A Florida teenager was in the midst of a severe mental illness episode triggered by a text message about his brother’s suicide when he attacked and nearly killed a 15-year-old girl outside a middle school, a psychiatrist for the boy’s insanity defense testified Thursday.

Dr. Alexander Neumeister of New York University testified that the text from victim Josie Lou Ratley to Wayne Treacy instantly changed his already-fragile mental state into one that was overly aggressive and also shattered his ability to control his actions. Neumeister and another defense expert say the episode resulted from post-traumatic stress disorder Treacy began suffering after his brother’s suicide a few months before the March 2010 attack.

“This text message was a game changer,” Neumeister testified. “It was like somebody kicked him into his chest. It was a massive implosion.”

A prosecution expert, Dr. Hans Steiner of Stanford University, said the PTSD diagnosis is correct but disagreed that Ratley’s text shoved Treacy into a mentally disconnected state.

“There’s no reason to think that he didn’t know what he was doing and that he didn’t know it was wrong,” said Steiner, also a psychiatrist.

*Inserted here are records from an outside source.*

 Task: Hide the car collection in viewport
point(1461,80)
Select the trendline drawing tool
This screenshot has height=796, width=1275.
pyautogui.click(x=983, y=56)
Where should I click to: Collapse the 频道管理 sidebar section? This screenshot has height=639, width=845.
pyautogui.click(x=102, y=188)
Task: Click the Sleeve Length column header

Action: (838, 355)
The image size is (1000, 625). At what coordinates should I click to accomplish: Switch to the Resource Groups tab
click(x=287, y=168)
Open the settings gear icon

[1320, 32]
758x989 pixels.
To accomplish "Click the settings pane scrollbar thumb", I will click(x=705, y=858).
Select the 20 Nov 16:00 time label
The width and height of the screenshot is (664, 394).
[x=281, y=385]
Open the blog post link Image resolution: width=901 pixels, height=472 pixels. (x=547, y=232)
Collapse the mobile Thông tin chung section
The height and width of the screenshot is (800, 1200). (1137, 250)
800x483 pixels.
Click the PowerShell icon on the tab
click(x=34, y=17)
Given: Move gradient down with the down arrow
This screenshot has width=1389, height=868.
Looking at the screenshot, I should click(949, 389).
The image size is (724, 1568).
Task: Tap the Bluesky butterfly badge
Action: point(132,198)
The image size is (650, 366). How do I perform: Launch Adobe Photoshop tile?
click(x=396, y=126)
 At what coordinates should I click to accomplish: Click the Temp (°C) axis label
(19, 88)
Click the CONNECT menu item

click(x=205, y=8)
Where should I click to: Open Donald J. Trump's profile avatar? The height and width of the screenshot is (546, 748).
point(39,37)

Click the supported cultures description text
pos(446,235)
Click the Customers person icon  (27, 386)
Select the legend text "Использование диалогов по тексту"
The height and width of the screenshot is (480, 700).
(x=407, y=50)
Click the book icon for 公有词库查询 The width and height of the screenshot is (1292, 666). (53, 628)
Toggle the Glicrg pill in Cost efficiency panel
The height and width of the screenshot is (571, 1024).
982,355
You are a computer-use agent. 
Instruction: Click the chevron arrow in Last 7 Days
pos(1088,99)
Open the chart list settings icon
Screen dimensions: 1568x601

Ratley and Treacy exchanged vulgar and insulting texts before the one about the brother was sent, and Treacy threatened earlier in the messages to kill the girl. But when she told him to “go visit your dead brother” Treacy reacted in the strongest possible terms: “I swear to god I’m gonna kill you! I’ll (expletive) find you! Your (expletive) is cold, dead meat (expletive)!”

Treacy, now 17, faces up to 50 years in prison if convicted of attempted first-degree murder in the vicious kicking and stomping attack that left Ratley, also 17, with permanent brain injuries. Treacy is pleading innocent by reason of insanity caused by PTSD. Closing arguments could take place Friday or Monday.

Testimony shows that after receiving Ratley’s text, Treacy either called or sent texts to several friends saying he was going to kill someone and would go to prison. He put on steel-toed boots and black martial arts gloves, rode his bicycle to Deerfield Beach Middle School and had a friend point out Ratley, whom he did not know. Ratley had let the friend, Kayla Manson, use her cell phone to communicate with Treacy before the texts between the two of them began.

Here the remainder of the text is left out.